REQUIREMENT: Report every line from the following entries that contains the string "agent".

DATA EXTRACT:

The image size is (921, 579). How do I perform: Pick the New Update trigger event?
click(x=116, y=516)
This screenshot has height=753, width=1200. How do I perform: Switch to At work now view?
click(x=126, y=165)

==

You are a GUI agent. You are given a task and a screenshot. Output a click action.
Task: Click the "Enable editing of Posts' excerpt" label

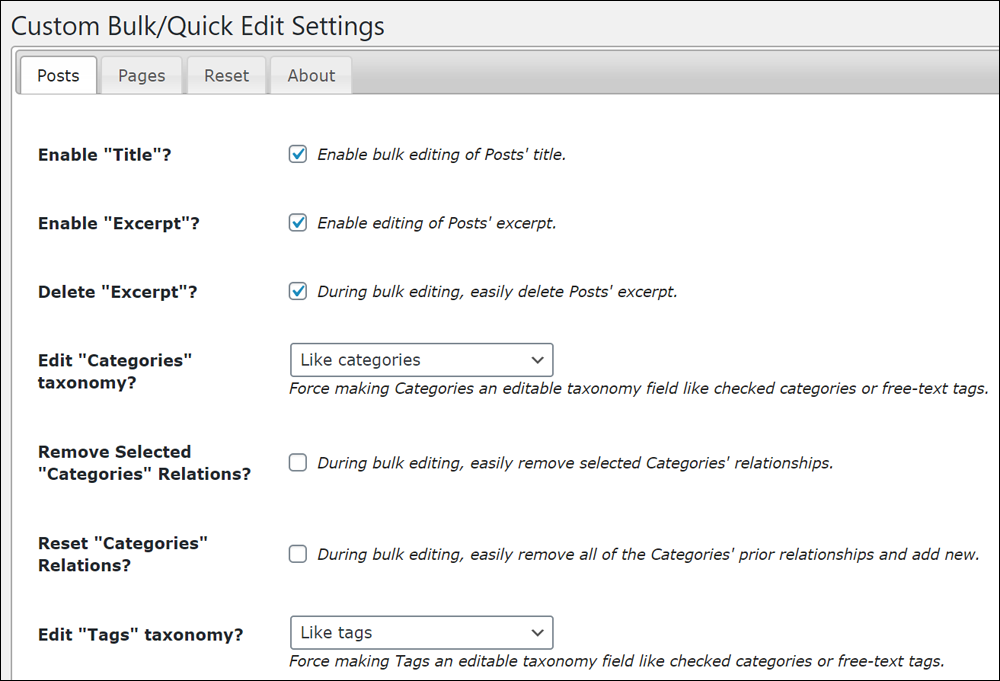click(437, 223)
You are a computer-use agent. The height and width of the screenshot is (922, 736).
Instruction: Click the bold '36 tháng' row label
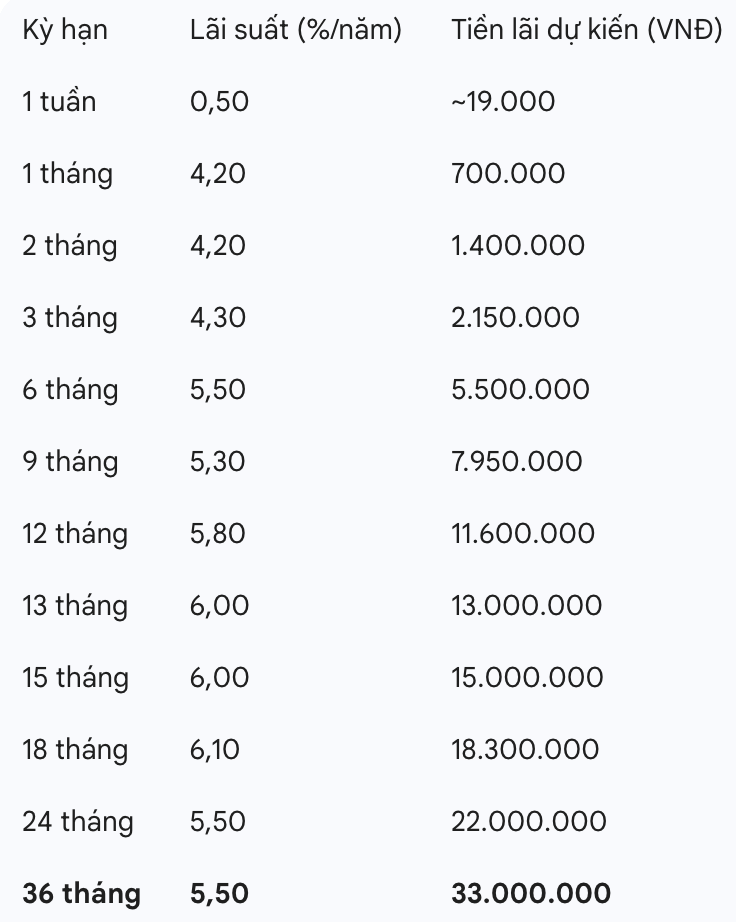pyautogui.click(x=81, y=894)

* * *

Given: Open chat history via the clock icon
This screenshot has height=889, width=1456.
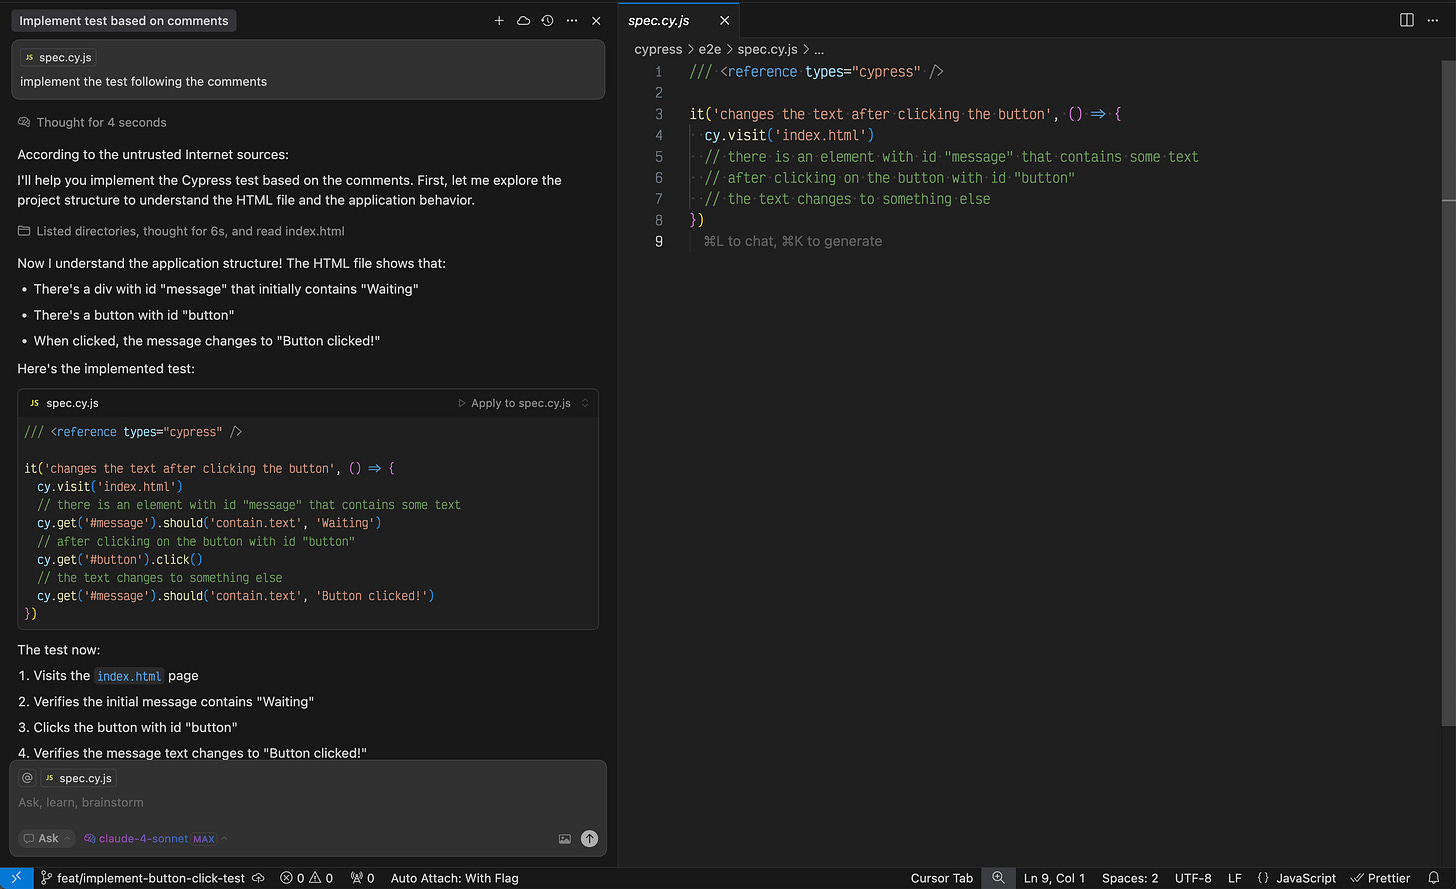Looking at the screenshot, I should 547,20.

ANSWER SPACE:
You are a GUI agent. You are given a task and a screenshot. Output a click action.
You are a computer-use agent. The height and width of the screenshot is (922, 736).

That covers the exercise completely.